Requirement
Take the line containing "Click the 作者 label tag" and every line after it in the data below, and print them exactly as given, with nothing else.

Data supplied
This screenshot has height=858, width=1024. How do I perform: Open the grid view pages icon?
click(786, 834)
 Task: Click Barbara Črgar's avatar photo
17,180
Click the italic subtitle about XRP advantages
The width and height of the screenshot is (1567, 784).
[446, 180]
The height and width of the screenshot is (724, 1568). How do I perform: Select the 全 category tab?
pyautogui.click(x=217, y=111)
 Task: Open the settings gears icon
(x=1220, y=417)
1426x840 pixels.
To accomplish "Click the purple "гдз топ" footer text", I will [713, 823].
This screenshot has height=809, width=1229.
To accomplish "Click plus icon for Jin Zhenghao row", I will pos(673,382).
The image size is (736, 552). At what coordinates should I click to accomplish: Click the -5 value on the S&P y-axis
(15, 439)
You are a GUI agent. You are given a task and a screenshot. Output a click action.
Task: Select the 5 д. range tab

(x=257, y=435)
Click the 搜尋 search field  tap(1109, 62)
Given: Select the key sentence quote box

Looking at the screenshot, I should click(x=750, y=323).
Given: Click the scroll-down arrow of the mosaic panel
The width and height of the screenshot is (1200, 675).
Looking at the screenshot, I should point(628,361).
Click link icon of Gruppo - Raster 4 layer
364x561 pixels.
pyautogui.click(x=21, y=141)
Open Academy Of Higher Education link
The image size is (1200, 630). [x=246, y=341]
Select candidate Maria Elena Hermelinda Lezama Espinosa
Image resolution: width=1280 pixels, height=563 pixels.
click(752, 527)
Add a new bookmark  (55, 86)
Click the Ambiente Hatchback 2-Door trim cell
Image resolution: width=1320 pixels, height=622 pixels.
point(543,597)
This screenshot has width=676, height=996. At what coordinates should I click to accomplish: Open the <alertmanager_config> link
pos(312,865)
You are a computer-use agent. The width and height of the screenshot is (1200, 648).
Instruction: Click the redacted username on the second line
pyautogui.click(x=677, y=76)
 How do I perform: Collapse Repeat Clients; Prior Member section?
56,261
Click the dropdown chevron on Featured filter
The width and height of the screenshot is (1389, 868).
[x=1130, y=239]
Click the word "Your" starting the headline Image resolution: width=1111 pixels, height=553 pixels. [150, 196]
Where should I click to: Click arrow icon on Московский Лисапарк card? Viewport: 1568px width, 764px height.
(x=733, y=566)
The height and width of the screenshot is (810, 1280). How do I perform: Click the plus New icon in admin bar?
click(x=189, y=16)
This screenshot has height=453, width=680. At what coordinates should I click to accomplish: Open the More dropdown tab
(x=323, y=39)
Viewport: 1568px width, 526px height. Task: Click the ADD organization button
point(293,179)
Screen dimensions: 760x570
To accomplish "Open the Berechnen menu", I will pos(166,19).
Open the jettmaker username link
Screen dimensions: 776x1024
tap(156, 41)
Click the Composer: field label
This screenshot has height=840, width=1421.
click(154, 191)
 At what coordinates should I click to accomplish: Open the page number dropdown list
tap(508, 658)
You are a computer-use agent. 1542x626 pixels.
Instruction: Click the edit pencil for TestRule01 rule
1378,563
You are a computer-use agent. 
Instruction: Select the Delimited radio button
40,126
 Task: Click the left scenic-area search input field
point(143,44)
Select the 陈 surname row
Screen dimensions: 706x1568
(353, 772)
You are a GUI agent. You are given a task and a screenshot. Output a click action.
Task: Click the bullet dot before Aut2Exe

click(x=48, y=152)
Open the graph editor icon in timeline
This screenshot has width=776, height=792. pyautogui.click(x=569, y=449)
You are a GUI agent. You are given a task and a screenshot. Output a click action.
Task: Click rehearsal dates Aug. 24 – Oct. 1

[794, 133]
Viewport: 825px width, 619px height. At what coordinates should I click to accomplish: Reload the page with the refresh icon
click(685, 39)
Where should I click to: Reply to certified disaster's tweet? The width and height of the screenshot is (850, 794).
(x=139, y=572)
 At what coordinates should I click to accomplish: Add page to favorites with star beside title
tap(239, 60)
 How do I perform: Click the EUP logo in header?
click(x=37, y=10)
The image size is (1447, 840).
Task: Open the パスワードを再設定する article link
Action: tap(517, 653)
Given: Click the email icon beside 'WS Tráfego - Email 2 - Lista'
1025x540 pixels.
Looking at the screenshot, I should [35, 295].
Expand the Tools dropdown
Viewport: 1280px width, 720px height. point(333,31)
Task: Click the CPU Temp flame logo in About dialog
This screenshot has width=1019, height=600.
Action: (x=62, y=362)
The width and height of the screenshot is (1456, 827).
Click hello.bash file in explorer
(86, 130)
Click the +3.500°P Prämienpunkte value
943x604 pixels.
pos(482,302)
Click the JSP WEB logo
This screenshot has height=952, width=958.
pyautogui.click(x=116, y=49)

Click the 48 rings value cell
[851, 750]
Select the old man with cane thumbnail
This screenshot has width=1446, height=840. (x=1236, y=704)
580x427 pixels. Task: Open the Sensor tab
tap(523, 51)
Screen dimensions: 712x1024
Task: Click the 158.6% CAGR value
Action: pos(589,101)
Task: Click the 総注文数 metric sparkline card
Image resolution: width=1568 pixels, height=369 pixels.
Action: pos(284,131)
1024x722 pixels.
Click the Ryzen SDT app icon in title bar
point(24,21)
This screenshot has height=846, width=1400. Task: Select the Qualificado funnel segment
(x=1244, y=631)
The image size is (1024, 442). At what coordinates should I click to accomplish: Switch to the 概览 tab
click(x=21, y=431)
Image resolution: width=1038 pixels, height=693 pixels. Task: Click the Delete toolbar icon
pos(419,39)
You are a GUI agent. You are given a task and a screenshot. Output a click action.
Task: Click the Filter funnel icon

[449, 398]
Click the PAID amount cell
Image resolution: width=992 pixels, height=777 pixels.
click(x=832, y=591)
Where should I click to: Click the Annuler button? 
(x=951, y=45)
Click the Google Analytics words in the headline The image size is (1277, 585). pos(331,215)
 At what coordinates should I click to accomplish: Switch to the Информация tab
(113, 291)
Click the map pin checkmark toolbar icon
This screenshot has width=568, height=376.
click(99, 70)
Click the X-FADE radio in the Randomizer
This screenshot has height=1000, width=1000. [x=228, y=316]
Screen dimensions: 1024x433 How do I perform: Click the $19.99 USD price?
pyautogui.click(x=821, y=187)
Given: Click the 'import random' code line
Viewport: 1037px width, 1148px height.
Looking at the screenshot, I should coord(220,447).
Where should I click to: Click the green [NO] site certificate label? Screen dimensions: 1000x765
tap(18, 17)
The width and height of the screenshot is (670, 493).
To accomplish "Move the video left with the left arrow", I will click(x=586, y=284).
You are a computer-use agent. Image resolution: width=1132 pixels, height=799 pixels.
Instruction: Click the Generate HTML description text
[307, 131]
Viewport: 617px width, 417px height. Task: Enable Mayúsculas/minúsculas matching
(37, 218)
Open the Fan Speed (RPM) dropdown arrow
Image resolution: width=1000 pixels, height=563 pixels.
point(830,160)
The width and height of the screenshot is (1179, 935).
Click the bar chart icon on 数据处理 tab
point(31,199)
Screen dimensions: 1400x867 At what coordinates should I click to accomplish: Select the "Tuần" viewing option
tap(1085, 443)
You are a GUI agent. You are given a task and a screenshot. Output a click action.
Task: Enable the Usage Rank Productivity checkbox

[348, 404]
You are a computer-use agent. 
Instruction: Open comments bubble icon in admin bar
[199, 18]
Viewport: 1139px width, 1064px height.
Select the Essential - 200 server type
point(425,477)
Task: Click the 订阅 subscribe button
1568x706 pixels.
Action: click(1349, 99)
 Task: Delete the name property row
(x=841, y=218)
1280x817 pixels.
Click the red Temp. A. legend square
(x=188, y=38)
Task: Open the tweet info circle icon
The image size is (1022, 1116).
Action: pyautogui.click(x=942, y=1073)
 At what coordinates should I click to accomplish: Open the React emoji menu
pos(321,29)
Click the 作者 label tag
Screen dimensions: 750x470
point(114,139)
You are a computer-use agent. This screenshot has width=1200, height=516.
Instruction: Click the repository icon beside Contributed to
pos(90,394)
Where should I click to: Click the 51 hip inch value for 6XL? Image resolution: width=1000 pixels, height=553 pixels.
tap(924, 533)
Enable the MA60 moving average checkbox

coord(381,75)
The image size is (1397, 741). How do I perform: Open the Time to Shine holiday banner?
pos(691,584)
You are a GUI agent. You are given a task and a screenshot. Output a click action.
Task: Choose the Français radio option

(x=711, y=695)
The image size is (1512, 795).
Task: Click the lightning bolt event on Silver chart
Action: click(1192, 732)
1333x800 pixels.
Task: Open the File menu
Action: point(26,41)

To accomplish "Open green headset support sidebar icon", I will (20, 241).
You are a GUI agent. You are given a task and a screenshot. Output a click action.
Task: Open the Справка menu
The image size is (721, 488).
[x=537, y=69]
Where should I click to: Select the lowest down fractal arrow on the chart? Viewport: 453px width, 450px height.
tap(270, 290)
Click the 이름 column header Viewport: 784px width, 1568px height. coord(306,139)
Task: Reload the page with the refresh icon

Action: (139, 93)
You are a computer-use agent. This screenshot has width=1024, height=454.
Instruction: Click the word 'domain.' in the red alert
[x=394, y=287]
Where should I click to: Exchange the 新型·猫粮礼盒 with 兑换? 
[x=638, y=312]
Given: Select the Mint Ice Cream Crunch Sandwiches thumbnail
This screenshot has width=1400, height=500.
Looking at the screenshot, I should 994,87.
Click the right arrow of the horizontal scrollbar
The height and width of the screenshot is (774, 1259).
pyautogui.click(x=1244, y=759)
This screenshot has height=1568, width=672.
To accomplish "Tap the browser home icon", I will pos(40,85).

Solution to this task
Click the 作者 label tag
Screen dimensions: 750x470
point(114,139)
You are a computer-use agent. This screenshot has width=1200, height=516.
Instruction: Click the repository icon beside Contributed to
pos(90,394)
Where should I click to: Click the 51 hip inch value for 6XL? Image resolution: width=1000 pixels, height=553 pixels.
tap(924, 533)
Enable the MA60 moving average checkbox

coord(381,75)
The image size is (1397, 741). How do I perform: Open the Time to Shine holiday banner?
pos(691,584)
You are a GUI agent. You are given a task and a screenshot. Output a click action.
Task: Choose the Français radio option

(x=711, y=695)
The image size is (1512, 795).
Task: Click the lightning bolt event on Silver chart
Action: click(1192, 732)
1333x800 pixels.
Task: Open the File menu
Action: point(26,41)

To accomplish "Open green headset support sidebar icon", I will (20, 241).
You are a GUI agent. You are given a task and a screenshot. Output a click action.
Task: Open the Справка menu
The image size is (721, 488).
[x=537, y=69]
Where should I click to: Select the lowest down fractal arrow on the chart? Viewport: 453px width, 450px height.
tap(270, 290)
Click the 이름 column header Viewport: 784px width, 1568px height. coord(306,139)
Task: Reload the page with the refresh icon

Action: (139, 93)
You are a computer-use agent. This screenshot has width=1024, height=454.
Instruction: Click the word 'domain.' in the red alert
[x=394, y=287]
Where should I click to: Exchange the 新型·猫粮礼盒 with 兑换? 
[x=638, y=312]
Given: Select the Mint Ice Cream Crunch Sandwiches thumbnail
This screenshot has width=1400, height=500.
Looking at the screenshot, I should 994,87.
Click the right arrow of the horizontal scrollbar
The height and width of the screenshot is (774, 1259).
pyautogui.click(x=1244, y=759)
This screenshot has height=1568, width=672.
To accomplish "Tap the browser home icon", I will pos(40,85).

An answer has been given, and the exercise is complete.